**TEXT PASSAGE:**
——————

CRAFTING THE “OTHER”: ON HYBRID & BEYOND-GENRE
First published at JMWW Journal:
This is a craft essay that is much about work that refuses craft essays. Yet, there’s much to say. It’s popular today to call “other” work a “third thing.” And whenever there’s a third thing, a fourth thing emerges to say the third thing is an old thing or no thing at all. Hovering off to the side is me, skeptical, fretting, fuming, stealing the agreeable bits and gluing them together like a real original, sounding like a nut again. I accept.
Gutting a pumpkin, for example, is a messy forearm-deep job. The intent is usually a jack-o’-lantern or pie filling, but I’m in it for the entrails. I don’t carve for Halloween, nor do I have much palate for pumpkin pie, but seeds I do well. Stripped and rinsed, seasoned and baked crisp. I like to serve them warm when my husband gets home from work. He likes the seeds plenty, but there’s practically a delirium in the way he takes to the emptied bowl. Pokes his index finger into the spice sloughings and savors the powder like the wand in a packet of Fun Dip. How necessary, I wonder, was the rigorous seed salvaging step? Or, did the seeds impart crucial flavor into the spice mix? Or, is it a third thing?

——————

**Stored records:**
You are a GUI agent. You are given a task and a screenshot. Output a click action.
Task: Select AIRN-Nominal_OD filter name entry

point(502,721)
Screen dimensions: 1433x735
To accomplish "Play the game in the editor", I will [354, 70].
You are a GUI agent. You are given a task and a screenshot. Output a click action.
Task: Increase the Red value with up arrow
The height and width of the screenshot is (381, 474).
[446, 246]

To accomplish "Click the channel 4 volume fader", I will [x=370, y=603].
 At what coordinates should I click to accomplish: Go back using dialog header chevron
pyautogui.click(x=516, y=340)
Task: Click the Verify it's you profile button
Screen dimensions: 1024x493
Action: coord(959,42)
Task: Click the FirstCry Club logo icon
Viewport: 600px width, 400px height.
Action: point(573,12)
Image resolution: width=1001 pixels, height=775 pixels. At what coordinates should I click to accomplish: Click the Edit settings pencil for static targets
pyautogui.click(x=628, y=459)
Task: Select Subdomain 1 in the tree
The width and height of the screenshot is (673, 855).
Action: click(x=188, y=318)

——————

**STATED TASK 1:** Please repeat the text of the craft essay between "Gutting a pumpkin, for" and "a third thing?", inclusive.
**STATED TASK 2:**
Answer these questions using the craft essay on hybrid genre:
(a) What is it popular today to call "other" work?
(b) According to the essay, what is the usual intent behind gutting a pumpkin?
(c) What does the essay compare the husband's savoring of the spice powder to?
**STATED TASK 3:** Carry the craft essay on hybrid genre further from its final sentence.

**EXPECTED OUTPUT 1:**
Gutting a pumpkin, for example, is a messy forearm-deep job. The intent is usually a jack-o’-lantern or pie filling, but I’m in it for the entrails. I don’t carve for Halloween, nor do I have much palate for pumpkin pie, but seeds I do well. Stripped and rinsed, seasoned and baked crisp. I like to serve them warm when my husband gets home from work. He likes the seeds plenty, but there’s practically a delirium in the way he takes to the emptied bowl. Pokes his index finger into the spice sloughings and savors the powder like the wand in a packet of Fun Dip. How necessary, I wonder, was the rigorous seed salvaging step? Or, did the seeds impart crucial flavor into the spice mix? Or, is it a third thing?

**EXPECTED OUTPUT 2:**
(a) A "third thing."
(b) A jack-o'-lantern or pie filling.
(c) The wand in a packet of Fun Dip.

**EXPECTED OUTPUT 3:**
My recipe imprecise. Toss seeds in the liquid ingredients, sprinkle them with dry mix, and bake on low-ish heat. For liquids, I use a pat of melted butter, a piddle of worcestershire sauce, a gurgle of soy sauce, a bloop of maple syrup, and a drool of sesame oil. The dry mix contains seasoning salt, garlic powder, onion powder, something I forgot, and a final lift-off of lightly spicy togarashi chili powder.
If that vaguery is scary, there’s always a recipe. Too many, in fact. The sheer volume of recipes out there is absolutely stifling. Is it best to pick one and stay true? Or pick three, combine their most sensical attributes, and come out with a grandiose fourth thing that is now purely patentable? And couldn’t one also proprietarily name the process of combining three recipes, to the extent that said newly named entity is the one-and-only best practice for arriving at a fourth recipe and to combine two recipes is too few and to combine four recipes is too many? And if a five-combiner came along… no, no, no, we cannot dare imagine it. The pumpkin seed tent at the state fair would surely get struck by lightning.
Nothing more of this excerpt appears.